A medida que pasaba el tiempo, y mientras más me esforzaba en ser el marido perfecto, peores eran sus arranques de tristeza. La llevé a cenar a los mejores lugares de París, le regalé flores, le llevé serenata y le dejé notas en la almohada. Ella se aventó de la torre Eiffel, se arrojó a las vías del metro, chocó su auto y se cortó las muñecas. Cada nuevo atentado, bastaba una gota para que reviviera y me encontrara llorando desesperado sin saber que hacer con ella. Entonces me pedía perdón y me prometía no volverlo a hacer. La abrazaba y mientras se quedaba dormida me cuestionaba noche tras noche de insomnio qué es lo que estaba haciendo mal.

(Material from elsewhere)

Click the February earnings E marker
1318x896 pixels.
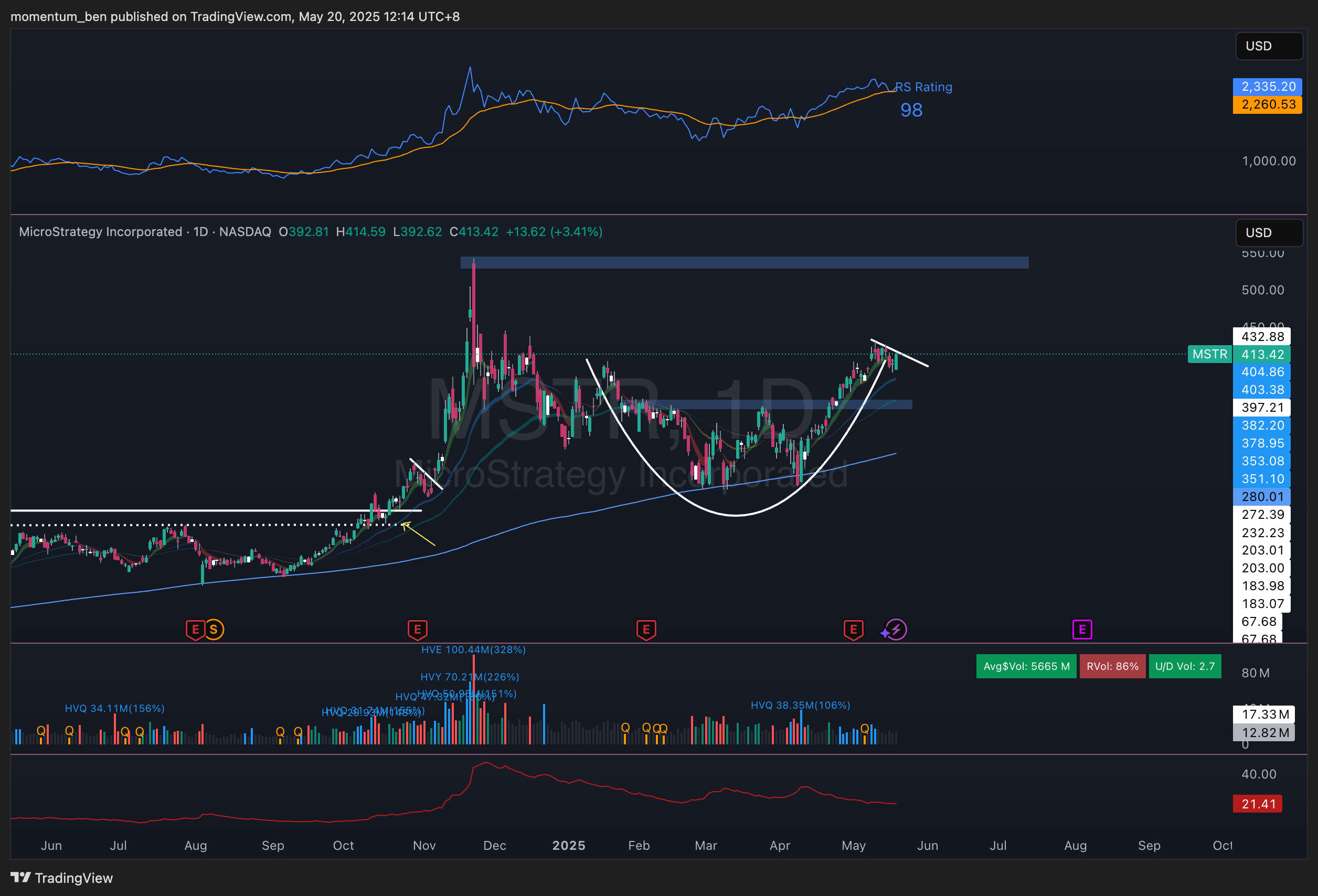pyautogui.click(x=646, y=630)
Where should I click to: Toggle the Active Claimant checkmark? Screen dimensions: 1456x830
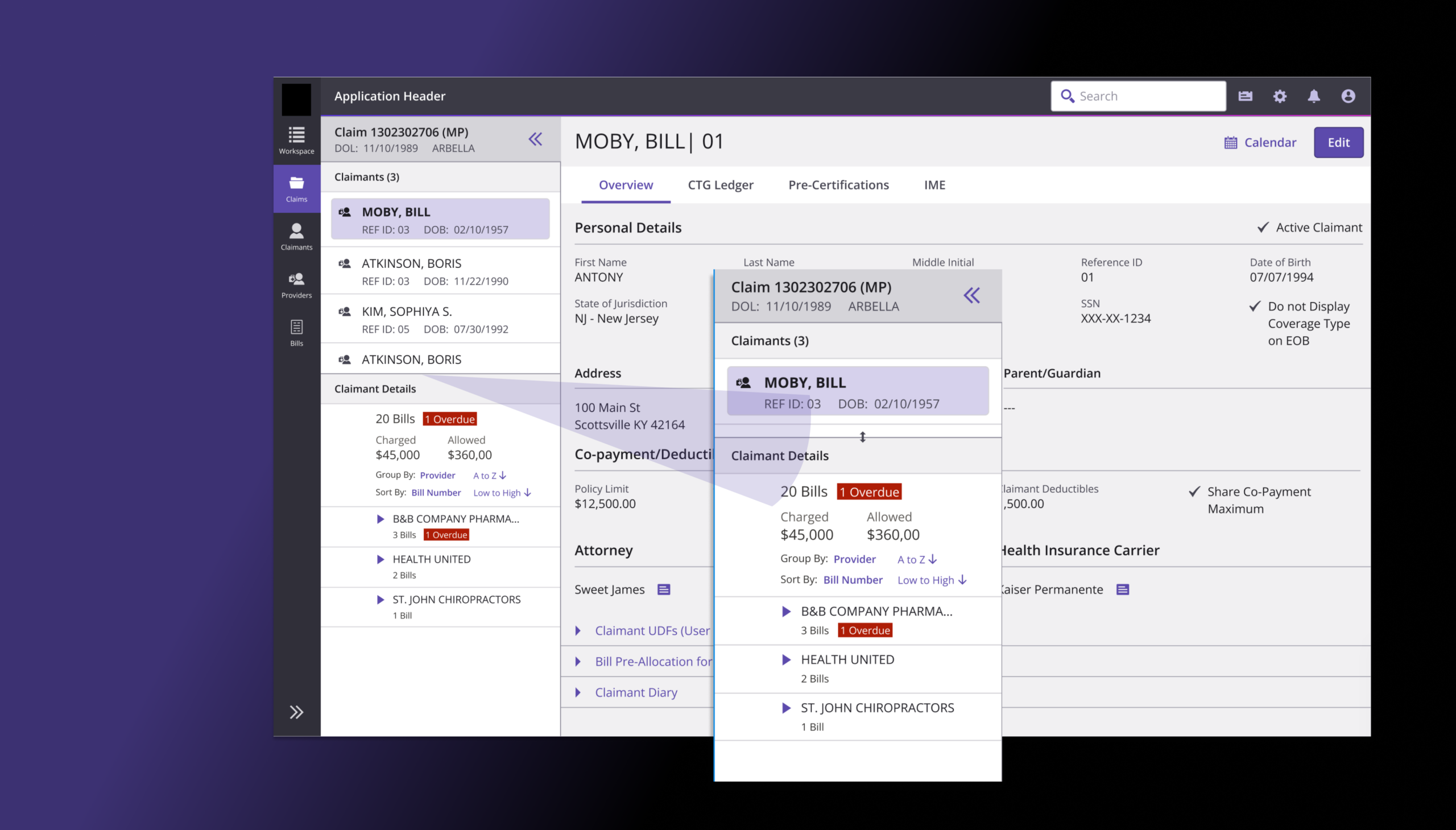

Pasó que una noche, cuando ya llevábamos poco más de un año sin incidentes, encontré mi casa llena de patrullas de la policía. Los vecinos me avisaron que habían escuchado balazos en mi departamento y llamaron a las autoridades.
Me costó trabajo convencerlos de que seguramente se lo habían imaginado y que por favor se fueran de mi casa. Al entrar, encontré toda mi habitación con charcos de sangre, ella, tendida en el piso y el arma en su mano.
Tranquilamente saqué el frasco de su escondite y le mojé los labios. No tardó ni un minuto en despertar, cuando la desesperación se apoderó de mi y caí de rodillas a sus pies

-¿Por qué? ¡¿Por qué?!- grité entre las lágrimas -Me esfuerzo día a día con darte lo mejor de mi, con que te sientas amada, y tú sigues haciéndome sufrir, llenando mis noches de pesadillas y mis días de desconcierto. ¿Qué es lo que quieres de mí? ¿Qué es eso que no te he dado?

-Libertad- me contestó con voz serena

-Sabes que puedes ir y venir a tu antojo- contesté

-Libertad, sin ti- respondió ella

Comprendí entonces que nada tenía yo que ver con sus constantes desórdenes emocionales. Recordé todos los estudios sobre la mente humana que alguna vez me hicieron leer en la universidad y me enternecí de forma paternal ante sus necesidades.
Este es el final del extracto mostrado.